Green Labs, a Seoul-based agritech startup, has secured $38.4 million (50 billion won) in debt financing from existing investors BRV Capital Management and Skylake Incuvest. The new funding comes just a month after the startup laid off around 70% of its workforce, or 350 people, in February as part of a restructuring,
Green Labs CEO Sanghoon Shin said in an interview with TechCrunch that it now has a headcount of 150 people, adding that the company’s selling, general and administrative expenses (SG&A) had been reduced by about 80% compared to year-end 2022.
The startup has built smart farming software and hardware for farmers to digitize the entire agriculture value chain, from crop to distribution. Shin told me the company’s “Farm Morning” app aggregates farm data, then artificial intelligence gives insights into crop lifecycle and also provides a network through which farmers can connect and share insights.
Indeed, 900,000 farmers currently use the app in South Korea, and that figure has tripled in the past 12 months since its launch in 2021, Shin said. It also operates B2B marketplace Sinsun Market, and it has the ambition to be a LinkedIn for farmers, Shin added.

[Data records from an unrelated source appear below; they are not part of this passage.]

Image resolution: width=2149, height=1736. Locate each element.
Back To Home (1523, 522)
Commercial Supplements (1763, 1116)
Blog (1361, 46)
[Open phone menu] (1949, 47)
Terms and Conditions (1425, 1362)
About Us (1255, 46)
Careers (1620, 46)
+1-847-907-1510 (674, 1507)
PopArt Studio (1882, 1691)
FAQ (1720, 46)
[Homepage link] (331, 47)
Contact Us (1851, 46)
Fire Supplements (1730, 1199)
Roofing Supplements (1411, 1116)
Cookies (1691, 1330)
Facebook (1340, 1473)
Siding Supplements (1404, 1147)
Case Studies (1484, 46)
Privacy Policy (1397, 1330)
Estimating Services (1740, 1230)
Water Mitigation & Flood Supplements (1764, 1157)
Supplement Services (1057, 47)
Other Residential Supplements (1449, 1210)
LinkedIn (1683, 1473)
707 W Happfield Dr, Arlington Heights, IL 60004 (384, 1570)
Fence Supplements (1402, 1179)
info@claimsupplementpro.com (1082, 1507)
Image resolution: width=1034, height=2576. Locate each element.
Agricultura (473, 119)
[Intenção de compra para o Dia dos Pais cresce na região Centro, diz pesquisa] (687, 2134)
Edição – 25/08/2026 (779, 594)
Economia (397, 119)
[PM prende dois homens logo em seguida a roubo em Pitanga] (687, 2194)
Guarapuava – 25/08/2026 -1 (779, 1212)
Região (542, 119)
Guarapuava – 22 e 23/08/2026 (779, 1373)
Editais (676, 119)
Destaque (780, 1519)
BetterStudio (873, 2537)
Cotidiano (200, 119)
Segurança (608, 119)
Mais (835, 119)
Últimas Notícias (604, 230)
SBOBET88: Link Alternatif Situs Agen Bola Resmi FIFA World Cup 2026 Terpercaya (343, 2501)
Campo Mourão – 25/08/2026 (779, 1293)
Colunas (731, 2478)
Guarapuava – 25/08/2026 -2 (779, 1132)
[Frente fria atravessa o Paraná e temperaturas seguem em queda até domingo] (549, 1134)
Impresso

Green Labs, which raked in $140 million in a Series C in January 2022, ran out of money as it overstretched its expansion, TechCrunch reported last month. This time, Shin walked me through what happened to the company and how it plans to revive. The major cause was its new service, accounts receivable factoring, also known as invoice discounting. Green Labs purchases agriculture products from farmers and sells them to buyers/B2B partners with outstanding invoices. In other words, the startup pays farmers and buyers early and receives money from them late. It has thousands of B2B partners, according to Shin.
The problem arose when South Korea’s bond market froze in the second half of last year due to the default of the theme park Legoland. Financial firms began to suspend factoring financing of accounts receivables as market uncertainties grew.
Green Labs was borrowing money for cash liquidity with credit sales as collateral, but its lender, Lotte Card, suspended the factoring financing late last year, and the startup had to repay massive loans all at once. Green Labs had to go through with restructuring and layoffs.
Shin said the company generated sales of approximately $77 million in 2021 and more than $230 million in 2022.
The new money will go toward advancing the farm morning app and expanding its business in South Korea and Japan, Shin said. Green Labs already has 300,000 users in Japan after launching there in the fall of last year. When asked about its invoice discounting service, Shin said Green Labs will continue to act as a middleman for farmers and buyers, but will manage the business in a more conservative manner.
Its global peers include Dehaart and Farmers Business Network.
After the last funding, the company’s two investors, BRV Capital Management and Skylake, became the largest shareholder of Green Labs, while other investors, including SK Square and Shin, own the rest.